Work required | All of the entries need to be copied character for character.

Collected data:

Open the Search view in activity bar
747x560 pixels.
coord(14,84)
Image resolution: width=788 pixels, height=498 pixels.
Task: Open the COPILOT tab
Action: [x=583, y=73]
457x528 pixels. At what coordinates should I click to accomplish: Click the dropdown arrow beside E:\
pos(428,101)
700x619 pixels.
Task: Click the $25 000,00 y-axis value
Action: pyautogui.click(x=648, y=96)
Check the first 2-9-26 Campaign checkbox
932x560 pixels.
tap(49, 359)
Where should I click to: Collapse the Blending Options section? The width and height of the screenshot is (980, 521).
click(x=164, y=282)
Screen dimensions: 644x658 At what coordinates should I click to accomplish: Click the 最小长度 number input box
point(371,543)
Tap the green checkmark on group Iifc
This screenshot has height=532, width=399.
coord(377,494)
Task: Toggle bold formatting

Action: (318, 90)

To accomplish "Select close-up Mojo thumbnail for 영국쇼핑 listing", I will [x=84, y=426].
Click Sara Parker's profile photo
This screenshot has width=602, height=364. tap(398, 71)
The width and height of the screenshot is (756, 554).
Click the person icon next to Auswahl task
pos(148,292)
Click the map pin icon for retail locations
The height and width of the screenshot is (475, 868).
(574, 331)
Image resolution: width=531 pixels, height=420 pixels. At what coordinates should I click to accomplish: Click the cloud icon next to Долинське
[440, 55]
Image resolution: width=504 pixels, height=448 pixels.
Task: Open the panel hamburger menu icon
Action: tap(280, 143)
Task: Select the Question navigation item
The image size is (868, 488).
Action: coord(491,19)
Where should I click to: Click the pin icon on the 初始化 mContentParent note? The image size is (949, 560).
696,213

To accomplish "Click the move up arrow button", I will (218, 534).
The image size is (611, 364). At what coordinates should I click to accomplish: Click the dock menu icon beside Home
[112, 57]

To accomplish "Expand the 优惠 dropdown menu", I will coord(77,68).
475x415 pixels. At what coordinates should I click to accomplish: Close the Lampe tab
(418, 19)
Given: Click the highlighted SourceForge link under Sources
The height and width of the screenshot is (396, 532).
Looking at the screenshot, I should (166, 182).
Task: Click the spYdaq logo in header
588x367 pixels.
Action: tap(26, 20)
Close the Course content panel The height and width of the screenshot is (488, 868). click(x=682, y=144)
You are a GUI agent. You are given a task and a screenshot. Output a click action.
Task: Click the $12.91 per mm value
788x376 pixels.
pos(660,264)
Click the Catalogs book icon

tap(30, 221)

Exercise output |
Open the Search view in activity bar
747x560 pixels.
coord(14,84)
Image resolution: width=788 pixels, height=498 pixels.
Task: Open the COPILOT tab
Action: [x=583, y=73]
457x528 pixels. At what coordinates should I click to accomplish: Click the dropdown arrow beside E:\
pos(428,101)
700x619 pixels.
Task: Click the $25 000,00 y-axis value
Action: pyautogui.click(x=648, y=96)
Check the first 2-9-26 Campaign checkbox
932x560 pixels.
tap(49, 359)
Where should I click to: Collapse the Blending Options section? The width and height of the screenshot is (980, 521).
click(x=164, y=282)
Screen dimensions: 644x658 At what coordinates should I click to accomplish: Click the 最小长度 number input box
point(371,543)
Tap the green checkmark on group Iifc
This screenshot has height=532, width=399.
coord(377,494)
Task: Toggle bold formatting

Action: (318, 90)

To accomplish "Select close-up Mojo thumbnail for 영국쇼핑 listing", I will [x=84, y=426].
Click Sara Parker's profile photo
This screenshot has width=602, height=364. tap(398, 71)
The width and height of the screenshot is (756, 554).
Click the person icon next to Auswahl task
pos(148,292)
Click the map pin icon for retail locations
The height and width of the screenshot is (475, 868).
(574, 331)
Image resolution: width=531 pixels, height=420 pixels. At what coordinates should I click to accomplish: Click the cloud icon next to Долинське
[440, 55]
Image resolution: width=504 pixels, height=448 pixels.
Task: Open the panel hamburger menu icon
Action: tap(280, 143)
Task: Select the Question navigation item
The image size is (868, 488).
Action: coord(491,19)
Where should I click to: Click the pin icon on the 初始化 mContentParent note? The image size is (949, 560).
696,213

To accomplish "Click the move up arrow button", I will (218, 534).
The image size is (611, 364). At what coordinates should I click to accomplish: Click the dock menu icon beside Home
[112, 57]

To accomplish "Expand the 优惠 dropdown menu", I will coord(77,68).
475x415 pixels. At what coordinates should I click to accomplish: Close the Lampe tab
(418, 19)
Given: Click the highlighted SourceForge link under Sources
The height and width of the screenshot is (396, 532).
Looking at the screenshot, I should (166, 182).
Task: Click the spYdaq logo in header
588x367 pixels.
Action: tap(26, 20)
Close the Course content panel The height and width of the screenshot is (488, 868). click(x=682, y=144)
You are a GUI agent. You are given a task and a screenshot. Output a click action.
Task: Click the $12.91 per mm value
788x376 pixels.
pos(660,264)
Click the Catalogs book icon

tap(30, 221)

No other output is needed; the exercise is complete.